Following IAP, 8 P rats and 8 Wistars were selected for training in the 2CAP task (Figure 2 C). Data for all of these animals is presented throughout the remainder of the analysis. The choice of 8 P rats and 8 Wistars was made based on available training chambers for 2CAP and the desire to maintain balanced numbers of P rats and Wistars. The highest drinking Wistars and lowest drinking P rats throughout IAP were selected to bring strain mean intake closer together. One Wistar with very low intake was selected for training prior to the discovery leaks in the IAP intake data. These leak data points have been manually corrected in these analyses (see analysis code).
2CAP Training
A simple, limited access session was used to acclimate animals to the training chamber, to the sippers, and to the reinforcer during the first 3 days of 2CAP training.
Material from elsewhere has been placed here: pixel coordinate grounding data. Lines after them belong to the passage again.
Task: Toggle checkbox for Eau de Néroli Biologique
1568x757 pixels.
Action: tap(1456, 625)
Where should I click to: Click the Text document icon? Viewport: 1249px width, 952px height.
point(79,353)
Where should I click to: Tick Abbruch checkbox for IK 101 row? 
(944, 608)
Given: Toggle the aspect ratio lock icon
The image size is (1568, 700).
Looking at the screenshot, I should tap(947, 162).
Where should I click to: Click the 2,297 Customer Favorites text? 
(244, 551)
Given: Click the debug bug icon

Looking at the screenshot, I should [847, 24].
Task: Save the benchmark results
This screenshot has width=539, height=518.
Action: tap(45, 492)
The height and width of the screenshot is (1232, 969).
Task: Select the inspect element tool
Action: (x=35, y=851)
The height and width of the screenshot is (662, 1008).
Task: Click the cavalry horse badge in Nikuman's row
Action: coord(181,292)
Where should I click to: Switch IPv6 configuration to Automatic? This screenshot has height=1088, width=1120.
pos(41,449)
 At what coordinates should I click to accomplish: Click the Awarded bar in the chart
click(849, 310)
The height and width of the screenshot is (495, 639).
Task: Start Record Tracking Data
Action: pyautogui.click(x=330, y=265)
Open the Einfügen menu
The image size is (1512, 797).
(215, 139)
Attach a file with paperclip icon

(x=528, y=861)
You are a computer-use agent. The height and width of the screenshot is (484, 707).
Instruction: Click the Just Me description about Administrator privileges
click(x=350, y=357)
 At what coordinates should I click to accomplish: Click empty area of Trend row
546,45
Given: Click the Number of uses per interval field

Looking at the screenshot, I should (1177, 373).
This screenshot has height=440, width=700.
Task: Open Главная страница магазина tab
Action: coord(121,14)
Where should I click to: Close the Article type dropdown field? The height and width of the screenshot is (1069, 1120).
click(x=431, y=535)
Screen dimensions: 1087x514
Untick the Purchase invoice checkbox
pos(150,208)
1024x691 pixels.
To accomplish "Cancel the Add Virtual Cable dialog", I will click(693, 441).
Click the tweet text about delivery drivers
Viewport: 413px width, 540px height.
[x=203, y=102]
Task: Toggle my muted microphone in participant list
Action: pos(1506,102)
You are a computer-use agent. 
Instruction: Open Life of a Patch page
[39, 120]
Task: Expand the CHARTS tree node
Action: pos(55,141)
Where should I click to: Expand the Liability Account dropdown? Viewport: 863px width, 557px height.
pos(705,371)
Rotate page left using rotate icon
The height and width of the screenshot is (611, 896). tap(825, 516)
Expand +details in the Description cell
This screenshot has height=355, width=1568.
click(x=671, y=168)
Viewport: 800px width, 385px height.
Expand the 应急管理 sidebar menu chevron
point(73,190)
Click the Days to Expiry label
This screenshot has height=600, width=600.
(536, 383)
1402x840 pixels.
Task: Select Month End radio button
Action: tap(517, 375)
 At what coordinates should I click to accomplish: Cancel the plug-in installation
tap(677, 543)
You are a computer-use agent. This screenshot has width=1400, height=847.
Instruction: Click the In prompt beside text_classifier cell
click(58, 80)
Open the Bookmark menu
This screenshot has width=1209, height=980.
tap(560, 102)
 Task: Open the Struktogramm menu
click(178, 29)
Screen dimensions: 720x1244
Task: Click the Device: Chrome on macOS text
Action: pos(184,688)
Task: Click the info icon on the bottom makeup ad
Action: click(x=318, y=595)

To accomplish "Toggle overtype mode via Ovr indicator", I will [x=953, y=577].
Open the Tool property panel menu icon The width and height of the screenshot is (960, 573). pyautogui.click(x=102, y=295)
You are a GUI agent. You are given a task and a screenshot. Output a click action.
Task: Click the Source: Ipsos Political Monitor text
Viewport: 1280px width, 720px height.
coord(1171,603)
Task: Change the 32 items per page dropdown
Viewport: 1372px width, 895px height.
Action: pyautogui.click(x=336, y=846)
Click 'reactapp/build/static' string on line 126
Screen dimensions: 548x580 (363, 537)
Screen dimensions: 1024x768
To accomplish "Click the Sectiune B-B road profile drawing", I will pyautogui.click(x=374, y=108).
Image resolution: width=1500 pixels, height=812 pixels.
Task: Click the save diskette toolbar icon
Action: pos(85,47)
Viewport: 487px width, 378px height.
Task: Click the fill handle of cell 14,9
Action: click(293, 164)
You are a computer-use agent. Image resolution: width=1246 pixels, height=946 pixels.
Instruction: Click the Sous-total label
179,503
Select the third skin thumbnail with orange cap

During this session, animals were given access to 15 licks of 10% ethanol on either side of the operant chamber. They had a maximum time limit of 6 minutes to complete this acclimation session (i.e., reach the lick limit on both sippers). At the end of the acclimation session, a regular 2CAP training session began (see below).
Over the 3 acclimation sessions, time to completion decreased in each group, though P rats completed the task faster (Figure 3 A) (main effect of day: F(2,28) = 35.573, p < 10−6, main effect of strain: F(1,14) = 7.174, p = 0.018, interaction: F(2,28) = 2.634, p = 0.089). Also, both P rats and Wistars performed their first lick in progressively shorter times (Figure 3 B) (main effect of day: F(2,28) = 10.716, p < 10−3, main effect of strain: F(1,14) = 1.743, p = 0.21, interaction: F(2,28) = 1.67, p = 0.21). Finally, both P rats and Wistars increased their number of licks over the 3 acclimation sessions (Figure 3 C) (main effect of day: F(2,28) = 13.528, p < 10−4, main effect of strain: F(1,14) = 3.003, p = 0.11, interaction: F(2,28) = 0.759, p = 0.48). Note that some animals were able to obtain more than 30 total licks because they continued to lick as the sipper was being withdrawn. Importantly, these data provide evidence that all subjects were acclimated to the chamber and were willing to drink at least small amounts of 10% ethanol solution.
As expected, numerous changes were observed in task performance throughout 2CAP training (Figure 4). During the first 16 days of training, no null trials were included to facilitate task acquisition. Both P rats and Wistars increased alcohol consumption throughout training (Figure 4 A), though P rats reached higher overall consumption levels (main effect of day: F(15,210) = 8.24, p < 10−6, main effect of strain: F(1,14) = 27.65, p = 0.0001, interaction: F(15,210) = 1.53, p = 0.096). Both P rats and Wistars increased number of drinking trials throughout training (Figure 4 B), though P rats had more drinking trials (main effect of day: F(15,210) = 5.15, p < 10−6, main effect of strain: F(1,14) = 9.17, p = 0.009, interaction: F(15,210) = 0.82, p = 0.65). Both P rats and Wistars decreased the time it took them to drink following sipper insertion (latency to drink) throughout training (Figure 4 C), though P rats exhibited faster and more consistent latencies (one Wistar had no drink trials on the first day which prevented a meaningful latency calculation, main effect of day: F(15,195) = 9.12, p < 10−6, main effect of strain: F(1,13) = 9.24, p = 0.009, interaction: F(15,195) = 1.88, p = 0.027). Interestingly, both P rats and Wistars increased the proportion of trials where they approached a sipper following the CS in early stages of training (Figure 4 D), the P rats continued to increase to the point where they approached on nearly all trials (main effect of day: F(15,210) = 7.63, p < 10−6, main effect of strain: F(1,14) = 17.46, p = 0.0009, interaction: F(15,210) = 1.30, p = 0.20).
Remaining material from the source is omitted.